En janvier 2008, en Congrès, le président de la République va nous soumettre, à nous députés et aux sénateurs, une modification constitutionnelle qui précédera l’adoption du traité.

Mes Chers Collègues, je le déclare solennellement devant notre Assemblée : NOUS, élus du peuple, avons la responsabilité de faire prévaloir le droit du peuple à être consulté par voie référendaire sur le contenu, la portée et les conséquences d’un texte qui va déterminer la vie de millions de citoyens européens !

NOUS, élus du peuple, avons l’obligation morale et politique que le texte soit approuvé ou rejeté par le peuple lui-même.

NOUS, élus du peuple, avons la responsabilité de faire respecter le droit des citoyens français et l’une des valeurs républicaines constitutionnelles des plus fondamentales : celle que « la souveraineté nationale appartient au peuple ».
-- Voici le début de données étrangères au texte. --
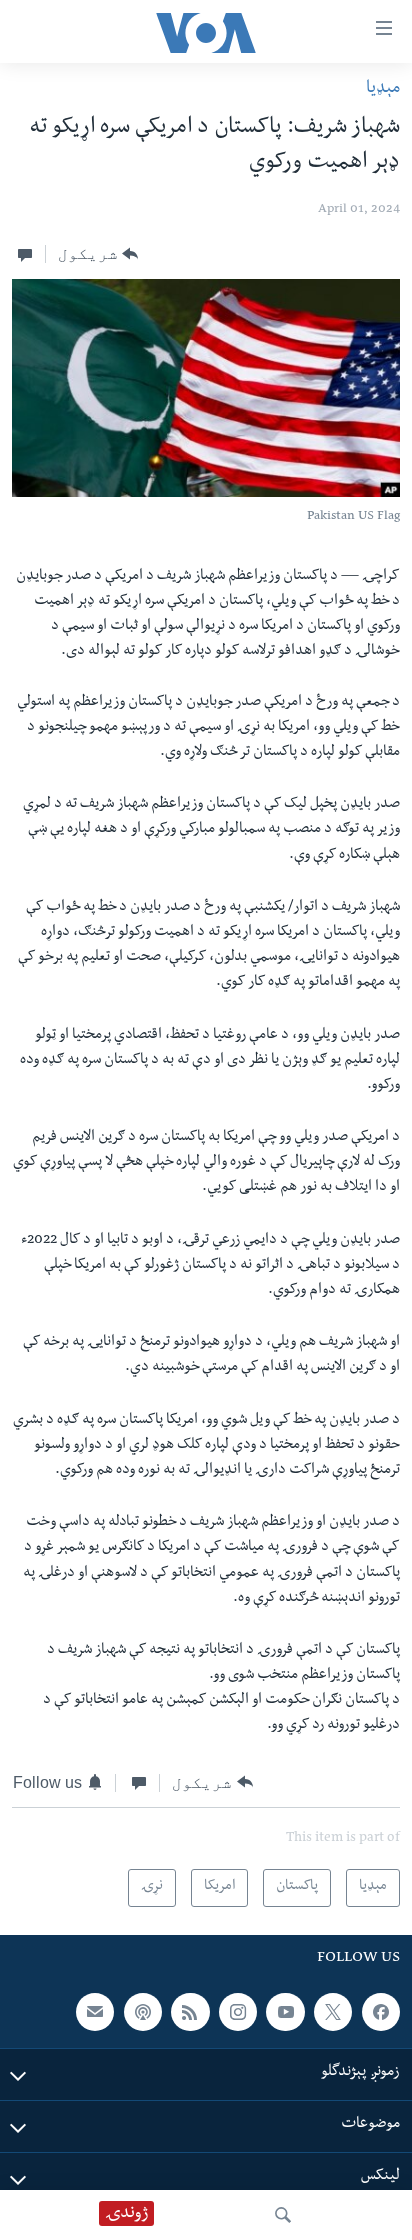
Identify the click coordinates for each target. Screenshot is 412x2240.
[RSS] (190, 2011)
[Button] (98, 254)
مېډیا (383, 89)
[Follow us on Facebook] (381, 2011)
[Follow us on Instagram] (238, 2011)
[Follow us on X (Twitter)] (333, 2011)
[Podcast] (143, 2011)
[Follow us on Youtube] (285, 2011)
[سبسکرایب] (95, 2011)
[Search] (283, 2215)
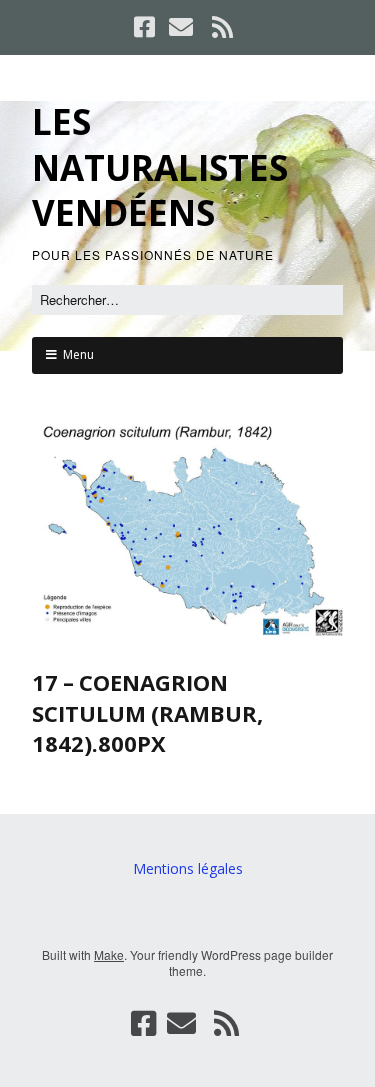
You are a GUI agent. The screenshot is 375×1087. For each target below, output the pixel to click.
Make (109, 954)
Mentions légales (188, 868)
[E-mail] (181, 27)
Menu (78, 354)
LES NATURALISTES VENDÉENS (160, 167)
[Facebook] (146, 27)
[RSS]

En ce qui nous concerne nous, députés communistes, nous refusons d’être les complices du libéralisme qui détruit la vie des citoyens ? Nous refusons d’être les complices de la construction d’une Europe contre les peuples ? La démocratie doit être un but et le moyen de construire l’Europe.

« Qui d’autre, dans une démocratie, peut s’arroger le droit de remettre en cause le choix du peuple, si ce n’est le peuple lui-même ? ».

Les parlementaires attachés à la démocratie où qu’ils soient assis dans cet hémicycle sauront s’unir pour faire respecter la souveraineté du peuple français.